---------- Provided data
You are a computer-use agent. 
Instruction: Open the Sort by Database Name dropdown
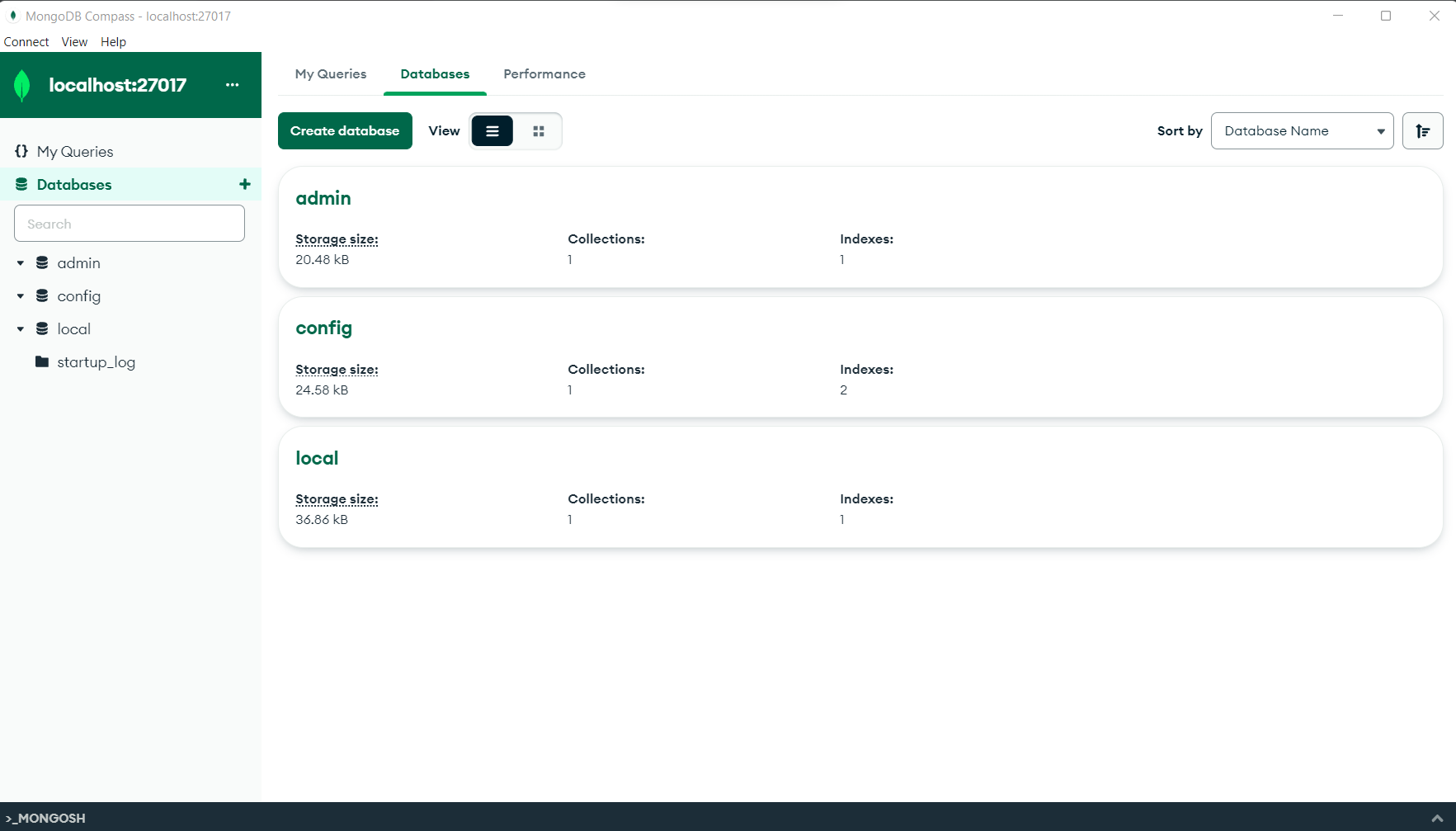coord(1302,131)
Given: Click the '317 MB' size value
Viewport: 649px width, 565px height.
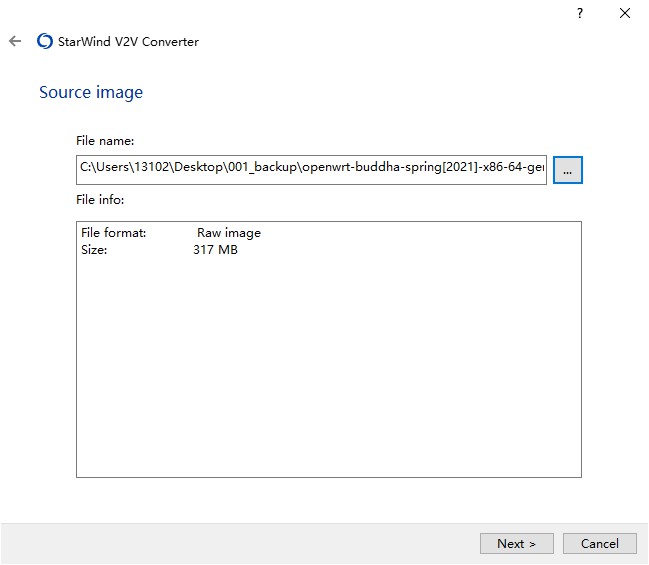Looking at the screenshot, I should 215,250.
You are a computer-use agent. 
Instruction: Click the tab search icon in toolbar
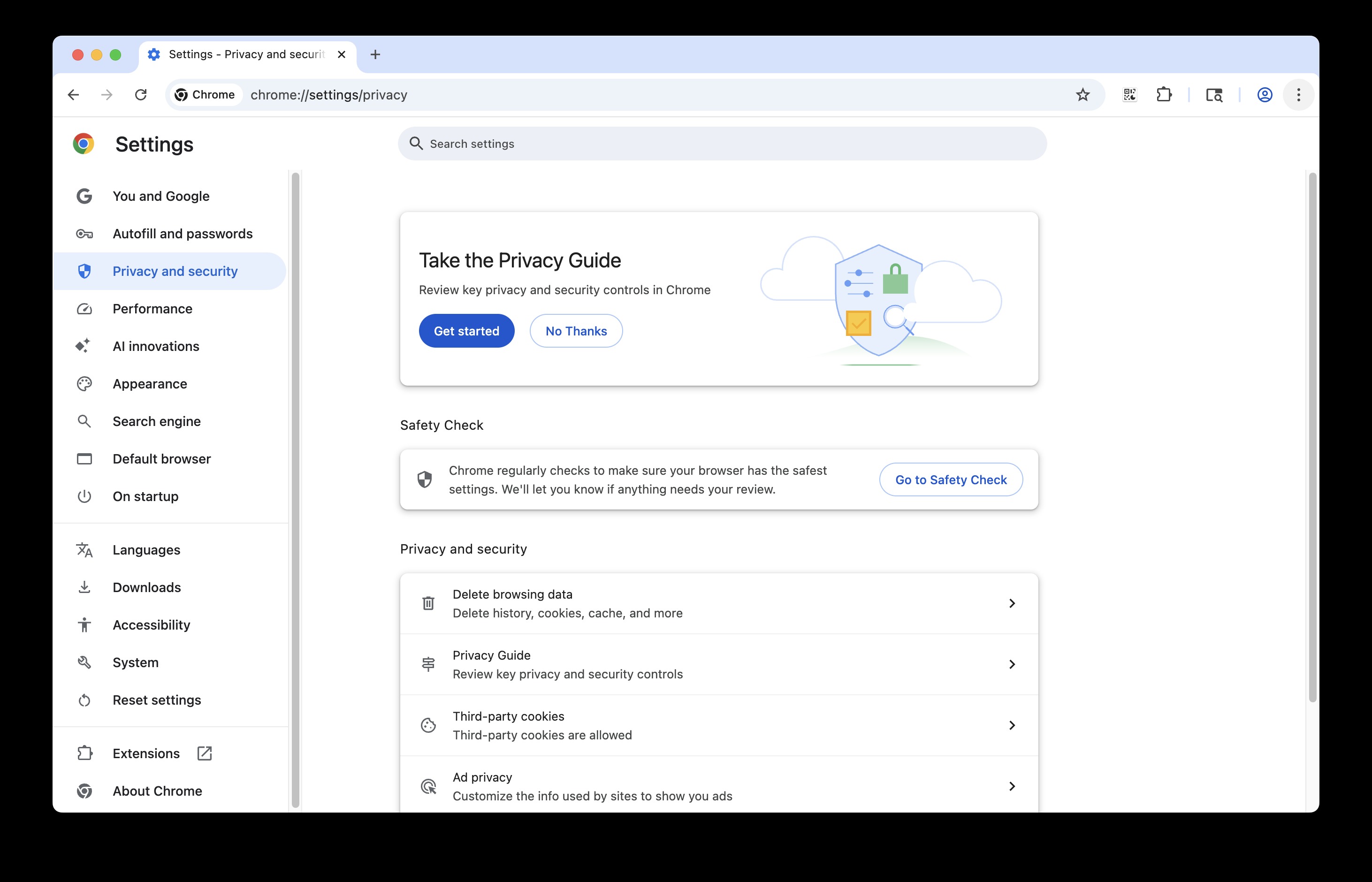coord(1214,94)
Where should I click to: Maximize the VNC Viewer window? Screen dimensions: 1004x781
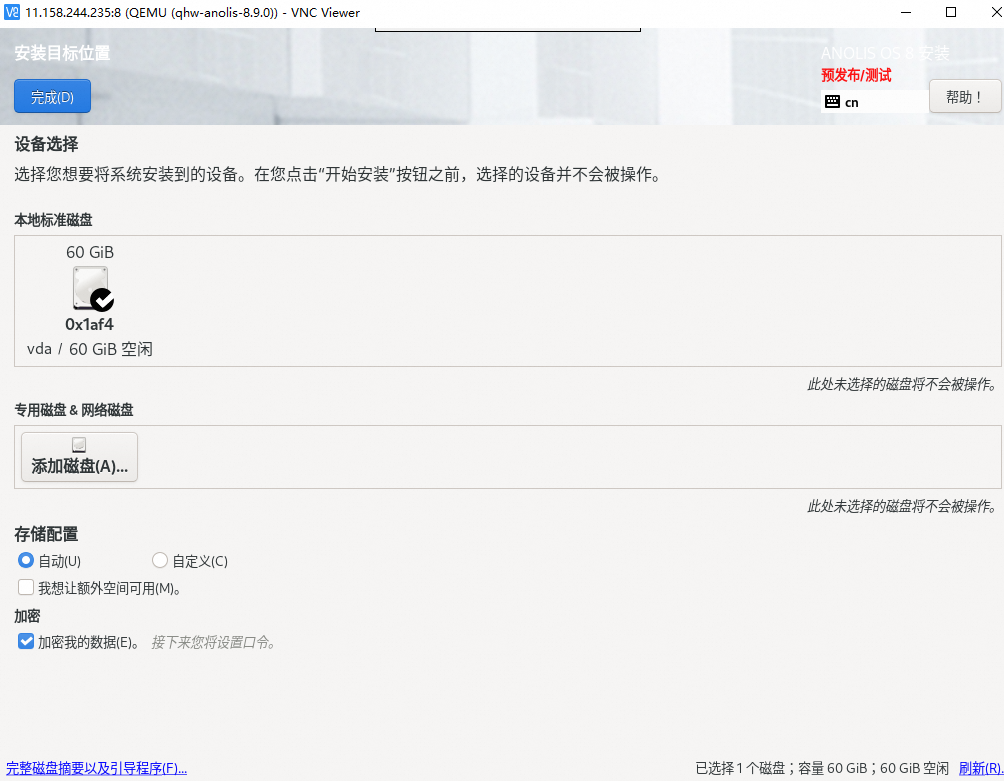950,12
--------------------
> Exercise goal:
What should appear is an exact copy of the lines from the one containing "Instruction: Click the" through the last line of the records above, pictures excluded.

> Exercise output:
Instruction: Click the tab search icon in toolbar
coord(1214,94)
Where should I click to: Maximize the VNC Viewer window? Screen dimensions: 1004x781
950,12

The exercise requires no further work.